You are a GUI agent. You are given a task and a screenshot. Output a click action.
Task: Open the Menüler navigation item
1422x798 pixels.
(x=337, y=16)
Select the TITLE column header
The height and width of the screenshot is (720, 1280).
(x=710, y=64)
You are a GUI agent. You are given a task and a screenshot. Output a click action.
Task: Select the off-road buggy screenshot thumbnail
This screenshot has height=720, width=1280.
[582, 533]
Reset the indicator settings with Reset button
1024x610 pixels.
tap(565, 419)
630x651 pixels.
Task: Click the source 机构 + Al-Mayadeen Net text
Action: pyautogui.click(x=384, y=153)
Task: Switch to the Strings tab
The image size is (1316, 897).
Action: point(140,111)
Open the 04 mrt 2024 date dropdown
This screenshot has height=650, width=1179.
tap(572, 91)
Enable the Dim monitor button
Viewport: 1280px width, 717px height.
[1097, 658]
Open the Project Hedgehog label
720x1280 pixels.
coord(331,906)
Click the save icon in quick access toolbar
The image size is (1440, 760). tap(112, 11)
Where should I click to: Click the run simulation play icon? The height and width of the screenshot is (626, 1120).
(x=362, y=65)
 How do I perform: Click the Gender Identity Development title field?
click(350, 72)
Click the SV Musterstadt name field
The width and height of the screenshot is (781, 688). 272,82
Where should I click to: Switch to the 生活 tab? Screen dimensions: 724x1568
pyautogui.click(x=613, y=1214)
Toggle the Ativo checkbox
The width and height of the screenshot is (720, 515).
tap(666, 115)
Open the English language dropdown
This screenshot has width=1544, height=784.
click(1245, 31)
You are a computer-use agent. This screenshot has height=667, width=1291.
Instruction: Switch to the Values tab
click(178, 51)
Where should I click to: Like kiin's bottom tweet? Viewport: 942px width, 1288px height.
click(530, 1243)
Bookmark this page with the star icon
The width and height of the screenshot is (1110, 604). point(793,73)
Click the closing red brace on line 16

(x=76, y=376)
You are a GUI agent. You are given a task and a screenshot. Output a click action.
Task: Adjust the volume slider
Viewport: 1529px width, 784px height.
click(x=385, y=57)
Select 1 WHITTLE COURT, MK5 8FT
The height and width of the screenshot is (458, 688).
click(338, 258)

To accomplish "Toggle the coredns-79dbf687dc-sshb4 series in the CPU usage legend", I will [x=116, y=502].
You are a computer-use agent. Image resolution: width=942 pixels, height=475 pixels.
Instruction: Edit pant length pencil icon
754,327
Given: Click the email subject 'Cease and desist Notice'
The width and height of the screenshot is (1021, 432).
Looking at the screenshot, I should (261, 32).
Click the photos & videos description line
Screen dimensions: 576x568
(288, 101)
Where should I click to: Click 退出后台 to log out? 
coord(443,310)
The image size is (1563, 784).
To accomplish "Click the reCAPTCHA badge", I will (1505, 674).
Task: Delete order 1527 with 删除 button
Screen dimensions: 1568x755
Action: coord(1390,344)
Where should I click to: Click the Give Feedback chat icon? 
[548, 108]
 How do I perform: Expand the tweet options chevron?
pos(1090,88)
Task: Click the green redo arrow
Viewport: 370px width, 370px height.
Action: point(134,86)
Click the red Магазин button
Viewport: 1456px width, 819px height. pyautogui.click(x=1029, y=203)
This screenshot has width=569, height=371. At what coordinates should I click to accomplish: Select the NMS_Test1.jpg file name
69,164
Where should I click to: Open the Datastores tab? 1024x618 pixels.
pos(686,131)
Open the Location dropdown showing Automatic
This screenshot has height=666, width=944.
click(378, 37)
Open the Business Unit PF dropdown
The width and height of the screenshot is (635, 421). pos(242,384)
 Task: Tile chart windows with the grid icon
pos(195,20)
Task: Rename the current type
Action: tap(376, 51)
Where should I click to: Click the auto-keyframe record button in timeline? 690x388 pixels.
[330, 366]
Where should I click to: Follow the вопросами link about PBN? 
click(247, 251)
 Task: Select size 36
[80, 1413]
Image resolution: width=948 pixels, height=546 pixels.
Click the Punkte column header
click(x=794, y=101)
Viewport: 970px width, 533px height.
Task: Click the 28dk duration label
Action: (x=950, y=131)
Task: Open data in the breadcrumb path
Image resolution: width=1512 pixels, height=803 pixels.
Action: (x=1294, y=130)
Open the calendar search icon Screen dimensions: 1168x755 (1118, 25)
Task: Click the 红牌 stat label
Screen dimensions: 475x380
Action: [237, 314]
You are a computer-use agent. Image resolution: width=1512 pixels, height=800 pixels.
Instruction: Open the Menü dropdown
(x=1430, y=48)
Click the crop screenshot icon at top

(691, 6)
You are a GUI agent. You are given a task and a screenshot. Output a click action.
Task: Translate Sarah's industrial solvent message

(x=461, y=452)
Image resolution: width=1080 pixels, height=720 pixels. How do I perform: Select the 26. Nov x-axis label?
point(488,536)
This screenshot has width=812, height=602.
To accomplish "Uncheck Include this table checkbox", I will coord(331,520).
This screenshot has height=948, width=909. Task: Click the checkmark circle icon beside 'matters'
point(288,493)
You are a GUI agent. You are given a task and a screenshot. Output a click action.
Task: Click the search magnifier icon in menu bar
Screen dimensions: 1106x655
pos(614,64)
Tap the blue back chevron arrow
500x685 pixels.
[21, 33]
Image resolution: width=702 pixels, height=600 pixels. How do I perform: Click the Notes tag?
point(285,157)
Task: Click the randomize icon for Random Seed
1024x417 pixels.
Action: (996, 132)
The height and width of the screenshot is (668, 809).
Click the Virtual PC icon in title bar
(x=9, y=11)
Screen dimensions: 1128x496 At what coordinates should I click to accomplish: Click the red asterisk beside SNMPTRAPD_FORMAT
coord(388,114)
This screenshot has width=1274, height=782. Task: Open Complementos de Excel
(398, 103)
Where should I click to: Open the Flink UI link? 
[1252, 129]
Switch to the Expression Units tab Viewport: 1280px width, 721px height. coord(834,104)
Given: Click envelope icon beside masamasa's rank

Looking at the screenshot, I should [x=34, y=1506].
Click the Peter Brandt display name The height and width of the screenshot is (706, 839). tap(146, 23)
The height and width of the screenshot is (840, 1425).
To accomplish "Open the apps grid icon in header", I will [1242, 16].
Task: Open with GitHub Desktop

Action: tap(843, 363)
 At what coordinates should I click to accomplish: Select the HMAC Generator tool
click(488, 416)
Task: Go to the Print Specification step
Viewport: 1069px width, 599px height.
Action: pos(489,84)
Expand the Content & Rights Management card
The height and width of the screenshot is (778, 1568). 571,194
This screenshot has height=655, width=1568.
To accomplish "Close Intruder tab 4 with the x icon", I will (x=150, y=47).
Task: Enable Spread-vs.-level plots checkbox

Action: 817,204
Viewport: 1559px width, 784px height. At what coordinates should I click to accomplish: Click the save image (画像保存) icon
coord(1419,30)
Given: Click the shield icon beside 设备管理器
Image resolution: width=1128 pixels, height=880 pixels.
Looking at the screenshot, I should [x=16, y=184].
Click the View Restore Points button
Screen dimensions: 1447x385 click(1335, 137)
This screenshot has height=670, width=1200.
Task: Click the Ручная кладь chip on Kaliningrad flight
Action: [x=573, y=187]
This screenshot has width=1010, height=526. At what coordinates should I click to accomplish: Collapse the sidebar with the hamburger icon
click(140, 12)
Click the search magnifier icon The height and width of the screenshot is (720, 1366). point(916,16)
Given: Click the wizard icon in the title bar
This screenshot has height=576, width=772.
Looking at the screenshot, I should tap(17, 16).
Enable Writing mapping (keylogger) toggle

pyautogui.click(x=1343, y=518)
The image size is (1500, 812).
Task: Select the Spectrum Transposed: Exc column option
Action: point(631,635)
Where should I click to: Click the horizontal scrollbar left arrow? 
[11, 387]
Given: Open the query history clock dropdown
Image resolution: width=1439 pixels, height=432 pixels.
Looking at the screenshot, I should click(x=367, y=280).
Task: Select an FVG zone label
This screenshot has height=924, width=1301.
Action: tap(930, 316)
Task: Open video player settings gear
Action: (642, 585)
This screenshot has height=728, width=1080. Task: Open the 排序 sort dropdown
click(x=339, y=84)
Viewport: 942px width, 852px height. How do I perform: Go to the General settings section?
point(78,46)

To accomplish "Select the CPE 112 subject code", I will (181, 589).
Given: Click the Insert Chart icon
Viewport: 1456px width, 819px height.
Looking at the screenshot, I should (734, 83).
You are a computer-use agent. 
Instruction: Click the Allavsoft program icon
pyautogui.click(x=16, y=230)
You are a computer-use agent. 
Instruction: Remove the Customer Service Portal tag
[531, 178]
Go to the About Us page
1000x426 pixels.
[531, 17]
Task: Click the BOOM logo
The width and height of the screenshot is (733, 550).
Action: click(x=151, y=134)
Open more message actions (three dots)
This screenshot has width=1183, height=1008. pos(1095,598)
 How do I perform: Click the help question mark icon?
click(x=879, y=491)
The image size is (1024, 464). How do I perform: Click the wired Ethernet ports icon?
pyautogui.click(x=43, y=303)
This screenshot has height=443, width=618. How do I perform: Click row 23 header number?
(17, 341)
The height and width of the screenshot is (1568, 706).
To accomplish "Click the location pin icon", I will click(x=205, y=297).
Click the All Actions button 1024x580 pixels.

§ **Problem**: Put every line of the records from the line containing "This screenshot has width=812, height=602." through the line containing "Action: 817,204", inclusive, into a Markdown table with the columns Index and Text. Number the rows consecutively and omit blank lines.

§ **Task solution**:
| Index | Text |
|---|---|
| 1 | This screenshot has width=812, height=602. |
| 2 | To accomplish "Uncheck Include this table checkbox", I will coord(331,520). |
| 3 | This screenshot has height=948, width=909. Task: Click the checkmark circle icon beside 'matters' |
| 4 | point(288,493) |
| 5 | You are a GUI agent. You are given a task and a screenshot. Output a click action. |
| 6 | Task: Click the search magnifier icon in menu bar |
| 7 | Screen dimensions: 1106x655 |
| 8 | pos(614,64) |
| 9 | Tap the blue back chevron arrow |
| 10 | 500x685 pixels. |
| 11 | [21, 33] |
| 12 | Image resolution: width=702 pixels, height=600 pixels. How do I perform: Click the Notes tag? |
| 13 | point(285,157) |
| 14 | Task: Click the randomize icon for Random Seed |
| 15 | 1024x417 pixels. |
| 16 | Action: (996, 132) |
| 17 | The height and width of the screenshot is (668, 809). |
| 18 | Click the Virtual PC icon in title bar |
| 19 | (x=9, y=11) |
| 20 | Screen dimensions: 1128x496 At what coordinates should I click to accomplish: Click the red asterisk beside SNMPTRAPD_FORMAT |
| 21 | coord(388,114) |
| 22 | This screenshot has width=1274, height=782. Task: Open Complementos de Excel |
| 23 | (398, 103) |
| 24 | Where should I click to: Open the Flink UI link?  |
| 25 | [1252, 129] |
| 26 | Switch to the Expression Units tab Viewport: 1280px width, 721px height. coord(834,104) |
| 27 | Given: Click envelope icon beside masamasa's rank |
| 28 | Looking at the screenshot, I should [x=34, y=1506]. |
| 29 | Click the Peter Brandt display name The height and width of the screenshot is (706, 839). tap(146, 23) |
| 30 | The height and width of the screenshot is (840, 1425). |
| 31 | To accomplish "Open the apps grid icon in header", I will [1242, 16]. |
| 32 | Task: Open with GitHub Desktop |
| 33 | Action: tap(843, 363) |
| 34 |  At what coordinates should I click to accomplish: Select the HMAC Generator tool |
| 35 | click(488, 416) |
| 36 | Task: Go to the Print Specification step |
| 37 | Viewport: 1069px width, 599px height. |
| 38 | Action: pos(489,84) |
| 39 | Expand the Content & Rights Management card |
| 40 | The height and width of the screenshot is (778, 1568). 571,194 |
| 41 | This screenshot has height=655, width=1568. |
| 42 | To accomplish "Close Intruder tab 4 with the x icon", I will (x=150, y=47). |
| 43 | Task: Enable Spread-vs.-level plots checkbox |
| 44 | Action: 817,204 |